I always started with some classics the students were unlikely to know: La Jetée, Contempt, Last Year at Marienbad. And then each year I moved the films around. Because Tzvetan Todorov was on the reading list, and also for Kristeva, there were fantasy and supernatural efforts: La Belle et la Bête, Pan’s Labyrinth, etc. One popular iteration focusssed on the uncanniness of narrative by (per Žižek) stripping its conventionality away via reversal or overlap: Rashomon, Betrayal, Mulholland Drive, Memento. But always Alien and one of the Mission: Impossible films.

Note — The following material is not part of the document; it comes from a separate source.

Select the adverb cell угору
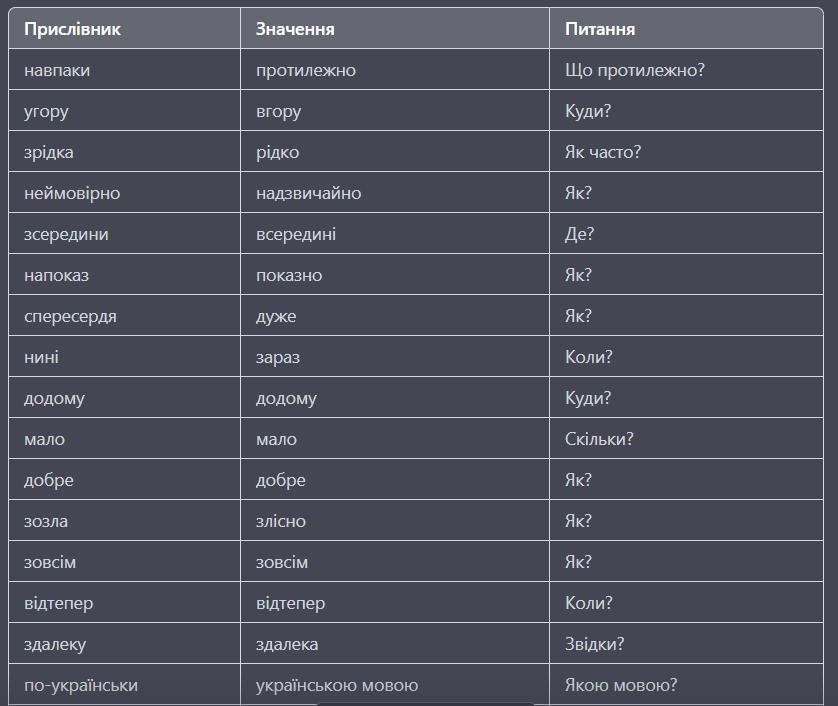Image resolution: width=838 pixels, height=706 pixels. tap(46, 111)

Every year I asked the class, as a final assignment, to choose a film they knew and argue that it was uncanny, or contained uncanny elements or themes. I started keeping a master list of these suggestions, along with my own and those of some friends (our mutual friend Brian Berger suggested What About Bob? — talk about the return of the repressed). I had also become fascinated by bad films, in part following the lead of Jonathan Lethem on John Carpenter’s They Live, which is both cinematically and politically uncanny because it’s so stupid. And Tommy Wiseau’s The Room was, for a few years, the closing class screening because, well, if you’ve seen it, you know.
So then: lots of questions! What makes a feature or experience uncanny – an episode of “familiar strangeness”? How, to what effect, are such episodes realized in films? Does that film experience create a kind of uncanny valley of its own? And then, is film itself an uncanny medium, no simple narrative (mostly) representation (mostly) of the world?
I haven’t said enough yet (!) about body-mind relations and bodily transformation, except by implication. I’ll go into those issues as they come along. But clearly sf loves this trope, in books but especially in film, where special effects can be part of the weirdness. Unwitting or unwilling transformation is especially deranging. Cronenberg’s The Fly and District 9 are excellent examples, the latter with deep political ironies in play as well. But what if you had been transformed, or cloned, or were an android and did not know it? That’s what we might call The Big Uncanny: Deckard in Blade Runner. Boomer in BSG, We watch these characters move across our screens and wonder not, as Descartes did, whether I exist – of course I do; but rather, how do I exist, in what form, what is this thing I call my body? (I’ve been asking myself that last question a lot lately.)
Phew! I feel like I’ve pitched the book right there. But what I want to hear, from you, is something (maybe) about your own experience of uncanniness, especially in sf. We both know illustrator Joe Alterio’s projects “Robots and Monsters” and I think of that in this connection. The idea of monsters is scary but not uncanny, unless they appear where they shouldn’t. Robots, on the other hand, seem inherently creepy, or capable of being so? What do you think?